### Exercise aim
Copy each line of the entries beneath that contains the word "will".

(Collected data entries)
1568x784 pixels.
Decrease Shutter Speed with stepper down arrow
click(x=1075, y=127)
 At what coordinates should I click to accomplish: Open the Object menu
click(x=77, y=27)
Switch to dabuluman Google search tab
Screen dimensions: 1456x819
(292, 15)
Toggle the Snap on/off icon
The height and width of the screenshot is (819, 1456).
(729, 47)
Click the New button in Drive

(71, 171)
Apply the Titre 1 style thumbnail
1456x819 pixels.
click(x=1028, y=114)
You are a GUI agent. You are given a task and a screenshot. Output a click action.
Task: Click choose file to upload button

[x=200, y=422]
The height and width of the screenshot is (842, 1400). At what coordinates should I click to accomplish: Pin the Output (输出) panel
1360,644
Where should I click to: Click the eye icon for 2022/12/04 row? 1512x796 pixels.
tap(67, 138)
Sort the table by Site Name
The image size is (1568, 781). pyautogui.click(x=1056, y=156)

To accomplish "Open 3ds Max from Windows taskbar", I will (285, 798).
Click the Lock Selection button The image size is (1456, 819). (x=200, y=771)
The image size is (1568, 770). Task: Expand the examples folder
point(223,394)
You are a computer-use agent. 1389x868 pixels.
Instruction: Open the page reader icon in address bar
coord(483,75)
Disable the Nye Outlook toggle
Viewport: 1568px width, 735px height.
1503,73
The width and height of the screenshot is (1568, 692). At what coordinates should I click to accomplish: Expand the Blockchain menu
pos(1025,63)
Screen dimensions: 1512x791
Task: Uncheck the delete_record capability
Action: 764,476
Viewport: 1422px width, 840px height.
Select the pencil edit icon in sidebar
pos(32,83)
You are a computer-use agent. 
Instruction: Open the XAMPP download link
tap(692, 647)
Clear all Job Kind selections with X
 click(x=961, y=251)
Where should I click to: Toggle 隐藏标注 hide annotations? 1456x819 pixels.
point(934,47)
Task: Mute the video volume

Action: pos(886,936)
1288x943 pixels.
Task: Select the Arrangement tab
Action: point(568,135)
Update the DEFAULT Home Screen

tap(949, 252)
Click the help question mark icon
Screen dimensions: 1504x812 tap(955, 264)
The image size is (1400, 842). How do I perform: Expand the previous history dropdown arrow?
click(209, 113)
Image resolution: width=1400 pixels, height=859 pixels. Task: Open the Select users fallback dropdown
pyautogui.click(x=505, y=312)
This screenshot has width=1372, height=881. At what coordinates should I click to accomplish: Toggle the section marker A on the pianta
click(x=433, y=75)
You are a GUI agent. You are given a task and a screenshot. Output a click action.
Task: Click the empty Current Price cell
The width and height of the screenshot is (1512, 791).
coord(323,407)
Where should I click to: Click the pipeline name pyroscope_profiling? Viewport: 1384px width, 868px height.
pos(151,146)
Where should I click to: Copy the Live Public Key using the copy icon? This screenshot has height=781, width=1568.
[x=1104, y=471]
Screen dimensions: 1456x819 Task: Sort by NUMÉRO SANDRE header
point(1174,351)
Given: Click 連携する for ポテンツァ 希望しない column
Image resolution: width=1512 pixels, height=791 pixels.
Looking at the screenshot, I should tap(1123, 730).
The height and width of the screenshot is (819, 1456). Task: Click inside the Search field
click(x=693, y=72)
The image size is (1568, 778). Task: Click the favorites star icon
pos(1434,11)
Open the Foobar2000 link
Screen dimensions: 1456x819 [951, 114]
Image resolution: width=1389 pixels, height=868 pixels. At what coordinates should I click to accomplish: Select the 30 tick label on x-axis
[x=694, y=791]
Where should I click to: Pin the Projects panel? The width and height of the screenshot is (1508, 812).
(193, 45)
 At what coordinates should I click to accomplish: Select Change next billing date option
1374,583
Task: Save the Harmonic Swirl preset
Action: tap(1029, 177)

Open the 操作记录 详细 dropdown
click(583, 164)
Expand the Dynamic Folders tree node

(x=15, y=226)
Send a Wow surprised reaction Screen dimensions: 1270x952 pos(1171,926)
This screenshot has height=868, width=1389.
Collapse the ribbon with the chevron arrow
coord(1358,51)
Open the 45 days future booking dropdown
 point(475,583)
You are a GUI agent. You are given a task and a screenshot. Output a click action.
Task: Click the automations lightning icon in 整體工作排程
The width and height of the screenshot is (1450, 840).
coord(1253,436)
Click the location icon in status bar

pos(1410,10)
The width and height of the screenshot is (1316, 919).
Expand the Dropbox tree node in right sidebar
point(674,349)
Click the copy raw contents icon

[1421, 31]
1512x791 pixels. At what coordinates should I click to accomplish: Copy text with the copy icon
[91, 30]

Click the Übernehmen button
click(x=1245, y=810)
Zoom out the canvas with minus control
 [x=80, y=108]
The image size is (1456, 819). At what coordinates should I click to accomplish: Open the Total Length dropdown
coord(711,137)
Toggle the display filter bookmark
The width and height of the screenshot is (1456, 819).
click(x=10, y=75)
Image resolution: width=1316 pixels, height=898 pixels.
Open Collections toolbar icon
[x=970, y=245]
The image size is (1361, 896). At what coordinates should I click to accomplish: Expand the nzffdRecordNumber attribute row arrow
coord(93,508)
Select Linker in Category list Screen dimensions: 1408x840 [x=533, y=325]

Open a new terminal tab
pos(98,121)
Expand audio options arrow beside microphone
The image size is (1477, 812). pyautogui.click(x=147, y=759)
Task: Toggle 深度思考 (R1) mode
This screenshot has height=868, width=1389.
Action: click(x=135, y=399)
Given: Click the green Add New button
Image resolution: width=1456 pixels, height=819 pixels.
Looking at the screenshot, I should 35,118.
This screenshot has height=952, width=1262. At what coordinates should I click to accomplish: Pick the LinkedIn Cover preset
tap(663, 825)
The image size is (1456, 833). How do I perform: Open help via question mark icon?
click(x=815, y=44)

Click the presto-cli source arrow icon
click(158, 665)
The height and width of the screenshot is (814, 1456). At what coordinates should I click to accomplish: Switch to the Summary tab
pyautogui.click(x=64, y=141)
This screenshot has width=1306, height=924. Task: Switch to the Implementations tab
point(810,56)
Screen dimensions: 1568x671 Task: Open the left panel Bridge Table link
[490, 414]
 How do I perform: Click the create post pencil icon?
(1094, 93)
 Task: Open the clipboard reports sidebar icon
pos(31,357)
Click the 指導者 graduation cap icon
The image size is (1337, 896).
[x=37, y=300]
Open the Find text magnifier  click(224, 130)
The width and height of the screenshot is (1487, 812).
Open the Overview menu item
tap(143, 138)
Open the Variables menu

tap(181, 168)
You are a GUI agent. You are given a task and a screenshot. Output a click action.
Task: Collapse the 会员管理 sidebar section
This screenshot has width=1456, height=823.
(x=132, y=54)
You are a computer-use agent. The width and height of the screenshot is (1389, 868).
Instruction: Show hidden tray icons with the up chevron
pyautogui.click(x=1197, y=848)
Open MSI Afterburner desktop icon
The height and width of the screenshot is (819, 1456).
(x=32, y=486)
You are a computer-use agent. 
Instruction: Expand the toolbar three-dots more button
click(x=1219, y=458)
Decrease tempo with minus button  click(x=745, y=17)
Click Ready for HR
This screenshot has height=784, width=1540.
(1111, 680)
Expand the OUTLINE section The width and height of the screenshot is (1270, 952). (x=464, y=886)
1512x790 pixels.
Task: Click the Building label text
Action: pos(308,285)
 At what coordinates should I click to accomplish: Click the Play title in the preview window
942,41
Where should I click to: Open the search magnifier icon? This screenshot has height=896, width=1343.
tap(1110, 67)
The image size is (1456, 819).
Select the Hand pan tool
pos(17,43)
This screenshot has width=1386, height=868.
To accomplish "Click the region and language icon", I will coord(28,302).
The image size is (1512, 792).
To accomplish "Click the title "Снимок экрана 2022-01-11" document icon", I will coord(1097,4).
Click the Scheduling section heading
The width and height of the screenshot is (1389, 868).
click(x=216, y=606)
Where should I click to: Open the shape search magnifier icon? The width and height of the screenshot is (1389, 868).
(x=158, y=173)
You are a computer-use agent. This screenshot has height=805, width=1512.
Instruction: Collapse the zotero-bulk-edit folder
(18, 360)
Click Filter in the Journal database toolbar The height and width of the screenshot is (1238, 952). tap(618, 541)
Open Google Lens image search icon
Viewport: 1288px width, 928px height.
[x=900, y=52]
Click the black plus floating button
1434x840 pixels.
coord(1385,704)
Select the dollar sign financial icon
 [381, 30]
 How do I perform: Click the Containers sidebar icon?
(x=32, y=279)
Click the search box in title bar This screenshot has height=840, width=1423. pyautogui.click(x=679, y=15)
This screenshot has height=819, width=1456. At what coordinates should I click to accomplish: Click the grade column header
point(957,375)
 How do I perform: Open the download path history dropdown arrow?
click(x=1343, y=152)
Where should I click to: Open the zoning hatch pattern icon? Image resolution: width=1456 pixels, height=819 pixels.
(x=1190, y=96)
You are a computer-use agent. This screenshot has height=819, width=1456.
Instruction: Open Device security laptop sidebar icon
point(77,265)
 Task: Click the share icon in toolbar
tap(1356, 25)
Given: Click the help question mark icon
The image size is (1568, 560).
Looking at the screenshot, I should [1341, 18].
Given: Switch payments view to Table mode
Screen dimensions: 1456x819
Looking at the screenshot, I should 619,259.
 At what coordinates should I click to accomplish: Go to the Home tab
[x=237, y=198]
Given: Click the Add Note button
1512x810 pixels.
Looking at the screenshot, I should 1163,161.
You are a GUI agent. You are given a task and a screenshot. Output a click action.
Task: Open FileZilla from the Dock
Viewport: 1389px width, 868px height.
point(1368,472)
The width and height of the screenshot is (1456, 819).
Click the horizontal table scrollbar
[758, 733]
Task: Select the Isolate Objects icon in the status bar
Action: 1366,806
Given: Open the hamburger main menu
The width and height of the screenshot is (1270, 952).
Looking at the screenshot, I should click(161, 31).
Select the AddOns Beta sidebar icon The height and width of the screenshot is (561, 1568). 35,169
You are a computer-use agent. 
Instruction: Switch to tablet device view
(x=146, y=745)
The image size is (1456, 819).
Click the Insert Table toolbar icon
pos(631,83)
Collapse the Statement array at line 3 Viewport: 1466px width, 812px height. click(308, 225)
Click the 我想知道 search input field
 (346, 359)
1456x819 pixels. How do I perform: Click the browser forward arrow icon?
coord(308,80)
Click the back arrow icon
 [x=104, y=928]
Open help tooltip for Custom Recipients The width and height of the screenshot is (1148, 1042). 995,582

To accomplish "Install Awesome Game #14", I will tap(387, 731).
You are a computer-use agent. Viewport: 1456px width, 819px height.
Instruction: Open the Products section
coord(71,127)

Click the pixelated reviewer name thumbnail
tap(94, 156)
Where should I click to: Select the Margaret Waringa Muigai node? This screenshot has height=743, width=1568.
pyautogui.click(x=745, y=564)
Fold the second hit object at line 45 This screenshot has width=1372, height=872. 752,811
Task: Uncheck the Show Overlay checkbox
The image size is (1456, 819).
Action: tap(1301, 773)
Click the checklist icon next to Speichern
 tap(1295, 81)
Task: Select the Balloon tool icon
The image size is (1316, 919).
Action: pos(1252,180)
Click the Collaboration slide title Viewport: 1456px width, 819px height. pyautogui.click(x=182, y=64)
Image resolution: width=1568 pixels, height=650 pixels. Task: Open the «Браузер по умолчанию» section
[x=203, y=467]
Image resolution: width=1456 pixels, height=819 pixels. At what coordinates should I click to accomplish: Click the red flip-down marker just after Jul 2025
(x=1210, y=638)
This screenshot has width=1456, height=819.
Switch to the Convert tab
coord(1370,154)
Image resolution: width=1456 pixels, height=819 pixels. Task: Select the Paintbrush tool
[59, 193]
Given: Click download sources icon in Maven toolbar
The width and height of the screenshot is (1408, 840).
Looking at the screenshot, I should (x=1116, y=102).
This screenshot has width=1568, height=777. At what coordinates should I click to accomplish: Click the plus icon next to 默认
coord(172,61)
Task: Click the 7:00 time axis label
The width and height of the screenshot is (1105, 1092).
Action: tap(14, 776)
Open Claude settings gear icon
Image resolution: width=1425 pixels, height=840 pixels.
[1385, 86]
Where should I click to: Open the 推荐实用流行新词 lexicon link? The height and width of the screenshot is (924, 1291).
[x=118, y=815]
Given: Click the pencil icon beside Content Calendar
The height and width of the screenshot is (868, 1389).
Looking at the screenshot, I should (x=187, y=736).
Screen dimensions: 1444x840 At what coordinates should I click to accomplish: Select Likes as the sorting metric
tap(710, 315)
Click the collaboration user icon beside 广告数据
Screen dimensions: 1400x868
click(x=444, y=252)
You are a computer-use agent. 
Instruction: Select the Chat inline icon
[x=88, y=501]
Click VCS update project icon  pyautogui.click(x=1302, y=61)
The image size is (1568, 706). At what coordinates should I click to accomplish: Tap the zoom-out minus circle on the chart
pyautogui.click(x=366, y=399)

### Final answer
To accomplish "Open 3ds Max from Windows taskbar", I will (285, 798).
To accomplish "Click the region and language icon", I will coord(28,302).
To accomplish "Click the title "Снимок экрана 2022-01-11" document icon", I will coord(1097,4).
To accomplish "Install Awesome Game #14", I will tap(387, 731).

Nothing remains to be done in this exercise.